Problem to work on » Every line of the listing below should be written out exactly.

Record extracts »
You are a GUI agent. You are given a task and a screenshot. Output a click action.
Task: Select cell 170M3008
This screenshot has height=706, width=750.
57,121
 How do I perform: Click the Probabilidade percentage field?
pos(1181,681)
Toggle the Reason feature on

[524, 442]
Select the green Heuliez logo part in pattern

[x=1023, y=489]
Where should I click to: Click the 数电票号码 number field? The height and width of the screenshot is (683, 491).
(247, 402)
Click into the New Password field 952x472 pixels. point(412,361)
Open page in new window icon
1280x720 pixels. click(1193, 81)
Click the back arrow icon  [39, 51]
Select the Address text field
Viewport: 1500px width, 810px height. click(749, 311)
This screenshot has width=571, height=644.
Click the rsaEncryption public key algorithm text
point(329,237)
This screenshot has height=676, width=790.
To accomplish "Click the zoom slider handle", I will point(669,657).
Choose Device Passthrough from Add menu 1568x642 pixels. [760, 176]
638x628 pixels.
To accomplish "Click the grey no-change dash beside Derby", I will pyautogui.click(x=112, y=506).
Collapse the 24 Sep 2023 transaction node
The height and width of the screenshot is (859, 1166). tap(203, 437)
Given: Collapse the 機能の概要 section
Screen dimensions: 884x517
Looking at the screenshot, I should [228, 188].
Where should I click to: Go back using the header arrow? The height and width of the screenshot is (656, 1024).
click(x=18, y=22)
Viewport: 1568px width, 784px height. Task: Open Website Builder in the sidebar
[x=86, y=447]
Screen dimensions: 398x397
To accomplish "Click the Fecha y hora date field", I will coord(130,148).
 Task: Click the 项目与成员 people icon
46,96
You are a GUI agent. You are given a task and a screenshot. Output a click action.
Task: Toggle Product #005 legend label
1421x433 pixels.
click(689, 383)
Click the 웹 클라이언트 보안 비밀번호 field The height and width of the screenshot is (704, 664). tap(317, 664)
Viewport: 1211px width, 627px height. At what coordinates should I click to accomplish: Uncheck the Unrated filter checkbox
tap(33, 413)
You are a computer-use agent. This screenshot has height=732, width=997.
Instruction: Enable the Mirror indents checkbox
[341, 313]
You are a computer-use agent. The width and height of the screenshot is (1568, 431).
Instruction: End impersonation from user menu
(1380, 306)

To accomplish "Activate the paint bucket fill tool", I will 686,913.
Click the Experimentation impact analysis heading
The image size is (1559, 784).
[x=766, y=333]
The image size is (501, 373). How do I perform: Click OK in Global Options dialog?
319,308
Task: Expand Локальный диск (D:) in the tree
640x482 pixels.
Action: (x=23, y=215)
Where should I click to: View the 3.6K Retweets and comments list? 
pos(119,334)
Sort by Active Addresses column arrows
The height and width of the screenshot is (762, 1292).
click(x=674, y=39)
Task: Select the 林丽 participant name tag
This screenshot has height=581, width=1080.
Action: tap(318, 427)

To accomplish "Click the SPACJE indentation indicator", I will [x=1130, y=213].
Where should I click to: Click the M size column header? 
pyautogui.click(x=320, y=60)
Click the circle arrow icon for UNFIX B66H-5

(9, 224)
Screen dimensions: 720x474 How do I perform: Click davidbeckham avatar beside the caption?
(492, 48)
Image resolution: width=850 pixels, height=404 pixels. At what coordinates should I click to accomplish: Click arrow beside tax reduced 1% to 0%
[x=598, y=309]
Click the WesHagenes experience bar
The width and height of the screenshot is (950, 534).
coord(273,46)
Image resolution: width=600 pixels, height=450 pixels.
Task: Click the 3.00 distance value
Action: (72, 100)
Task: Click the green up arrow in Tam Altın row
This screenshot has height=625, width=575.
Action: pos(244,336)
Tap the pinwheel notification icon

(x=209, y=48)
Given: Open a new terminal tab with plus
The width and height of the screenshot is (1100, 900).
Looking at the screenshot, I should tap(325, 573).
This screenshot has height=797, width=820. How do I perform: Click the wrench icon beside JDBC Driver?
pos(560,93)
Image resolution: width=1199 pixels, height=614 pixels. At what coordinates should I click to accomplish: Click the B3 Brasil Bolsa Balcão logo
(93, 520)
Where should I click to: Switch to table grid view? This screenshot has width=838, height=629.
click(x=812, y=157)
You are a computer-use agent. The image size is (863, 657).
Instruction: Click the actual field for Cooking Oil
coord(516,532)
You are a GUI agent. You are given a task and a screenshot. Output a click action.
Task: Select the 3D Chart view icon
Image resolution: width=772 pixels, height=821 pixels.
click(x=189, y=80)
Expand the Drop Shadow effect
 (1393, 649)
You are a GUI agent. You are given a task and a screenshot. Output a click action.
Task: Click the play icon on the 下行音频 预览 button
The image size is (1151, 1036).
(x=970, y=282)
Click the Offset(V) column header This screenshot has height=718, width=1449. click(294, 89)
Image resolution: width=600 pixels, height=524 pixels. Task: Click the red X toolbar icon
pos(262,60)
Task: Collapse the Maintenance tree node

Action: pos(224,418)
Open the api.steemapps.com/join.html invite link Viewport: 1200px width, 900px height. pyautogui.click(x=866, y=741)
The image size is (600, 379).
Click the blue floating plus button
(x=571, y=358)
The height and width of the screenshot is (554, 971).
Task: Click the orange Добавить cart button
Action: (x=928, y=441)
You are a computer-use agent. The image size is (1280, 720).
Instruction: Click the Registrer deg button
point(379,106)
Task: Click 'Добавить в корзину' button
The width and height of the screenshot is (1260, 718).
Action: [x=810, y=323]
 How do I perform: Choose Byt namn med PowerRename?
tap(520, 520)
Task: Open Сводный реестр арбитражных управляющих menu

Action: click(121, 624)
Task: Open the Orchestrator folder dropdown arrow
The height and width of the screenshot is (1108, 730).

Expected answer »
You are a GUI agent. You are given a task and a screenshot. Output a click action.
Task: Select cell 170M3008
This screenshot has height=706, width=750.
57,121
 How do I perform: Click the Probabilidade percentage field?
pos(1181,681)
Toggle the Reason feature on

[524, 442]
Select the green Heuliez logo part in pattern

[x=1023, y=489]
Where should I click to: Click the 数电票号码 number field? The height and width of the screenshot is (683, 491).
(247, 402)
Click into the New Password field 952x472 pixels. point(412,361)
Open page in new window icon
1280x720 pixels. click(1193, 81)
Click the back arrow icon  [39, 51]
Select the Address text field
Viewport: 1500px width, 810px height. click(749, 311)
This screenshot has width=571, height=644.
Click the rsaEncryption public key algorithm text
point(329,237)
This screenshot has height=676, width=790.
To accomplish "Click the zoom slider handle", I will point(669,657).
Choose Device Passthrough from Add menu 1568x642 pixels. [760, 176]
638x628 pixels.
To accomplish "Click the grey no-change dash beside Derby", I will pyautogui.click(x=112, y=506).
Collapse the 24 Sep 2023 transaction node
The height and width of the screenshot is (859, 1166). tap(203, 437)
Given: Collapse the 機能の概要 section
Screen dimensions: 884x517
Looking at the screenshot, I should [228, 188].
Where should I click to: Go back using the header arrow? The height and width of the screenshot is (656, 1024).
click(x=18, y=22)
Viewport: 1568px width, 784px height. Task: Open Website Builder in the sidebar
[x=86, y=447]
Screen dimensions: 398x397
To accomplish "Click the Fecha y hora date field", I will coord(130,148).
 Task: Click the 项目与成员 people icon
46,96
You are a GUI agent. You are given a task and a screenshot. Output a click action.
Task: Toggle Product #005 legend label
1421x433 pixels.
click(689, 383)
Click the 웹 클라이언트 보안 비밀번호 field The height and width of the screenshot is (704, 664). tap(317, 664)
Viewport: 1211px width, 627px height. At what coordinates should I click to accomplish: Uncheck the Unrated filter checkbox
tap(33, 413)
You are a computer-use agent. This screenshot has height=732, width=997.
Instruction: Enable the Mirror indents checkbox
[341, 313]
You are a computer-use agent. The width and height of the screenshot is (1568, 431).
Instruction: End impersonation from user menu
(1380, 306)

To accomplish "Activate the paint bucket fill tool", I will 686,913.
Click the Experimentation impact analysis heading
The image size is (1559, 784).
[x=766, y=333]
The image size is (501, 373). How do I perform: Click OK in Global Options dialog?
319,308
Task: Expand Локальный диск (D:) in the tree
640x482 pixels.
Action: (x=23, y=215)
Where should I click to: View the 3.6K Retweets and comments list? 
pos(119,334)
Sort by Active Addresses column arrows
The height and width of the screenshot is (762, 1292).
click(x=674, y=39)
Task: Select the 林丽 participant name tag
This screenshot has height=581, width=1080.
Action: tap(318, 427)

To accomplish "Click the SPACJE indentation indicator", I will [x=1130, y=213].
Where should I click to: Click the M size column header? 
pyautogui.click(x=320, y=60)
Click the circle arrow icon for UNFIX B66H-5

(9, 224)
Screen dimensions: 720x474 How do I perform: Click davidbeckham avatar beside the caption?
(492, 48)
Image resolution: width=850 pixels, height=404 pixels. At what coordinates should I click to accomplish: Click arrow beside tax reduced 1% to 0%
[x=598, y=309]
Click the WesHagenes experience bar
The width and height of the screenshot is (950, 534).
coord(273,46)
Image resolution: width=600 pixels, height=450 pixels.
Task: Click the 3.00 distance value
Action: (72, 100)
Task: Click the green up arrow in Tam Altın row
This screenshot has height=625, width=575.
Action: pos(244,336)
Tap the pinwheel notification icon

(x=209, y=48)
Given: Open a new terminal tab with plus
The width and height of the screenshot is (1100, 900).
Looking at the screenshot, I should tap(325, 573).
This screenshot has height=797, width=820. How do I perform: Click the wrench icon beside JDBC Driver?
pos(560,93)
Image resolution: width=1199 pixels, height=614 pixels. At what coordinates should I click to accomplish: Click the B3 Brasil Bolsa Balcão logo
(93, 520)
Where should I click to: Switch to table grid view? This screenshot has width=838, height=629.
click(x=812, y=157)
You are a computer-use agent. The image size is (863, 657).
Instruction: Click the actual field for Cooking Oil
coord(516,532)
You are a GUI agent. You are given a task and a screenshot. Output a click action.
Task: Select the 3D Chart view icon
Image resolution: width=772 pixels, height=821 pixels.
click(x=189, y=80)
Expand the Drop Shadow effect
 (1393, 649)
You are a GUI agent. You are given a task and a screenshot. Output a click action.
Task: Click the play icon on the 下行音频 预览 button
The image size is (1151, 1036).
(x=970, y=282)
Click the Offset(V) column header This screenshot has height=718, width=1449. click(294, 89)
Image resolution: width=600 pixels, height=524 pixels. Task: Click the red X toolbar icon
pos(262,60)
Task: Collapse the Maintenance tree node

Action: pos(224,418)
Open the api.steemapps.com/join.html invite link Viewport: 1200px width, 900px height. pyautogui.click(x=866, y=741)
The image size is (600, 379).
Click the blue floating plus button
(x=571, y=358)
The height and width of the screenshot is (554, 971).
Task: Click the orange Добавить cart button
Action: (x=928, y=441)
You are a computer-use agent. The image size is (1280, 720).
Instruction: Click the Registrer deg button
point(379,106)
Task: Click 'Добавить в корзину' button
The width and height of the screenshot is (1260, 718).
Action: [x=810, y=323]
 How do I perform: Choose Byt namn med PowerRename?
tap(520, 520)
Task: Open Сводный реестр арбитражных управляющих menu

Action: click(121, 624)
Task: Open the Orchestrator folder dropdown arrow
The height and width of the screenshot is (1108, 730).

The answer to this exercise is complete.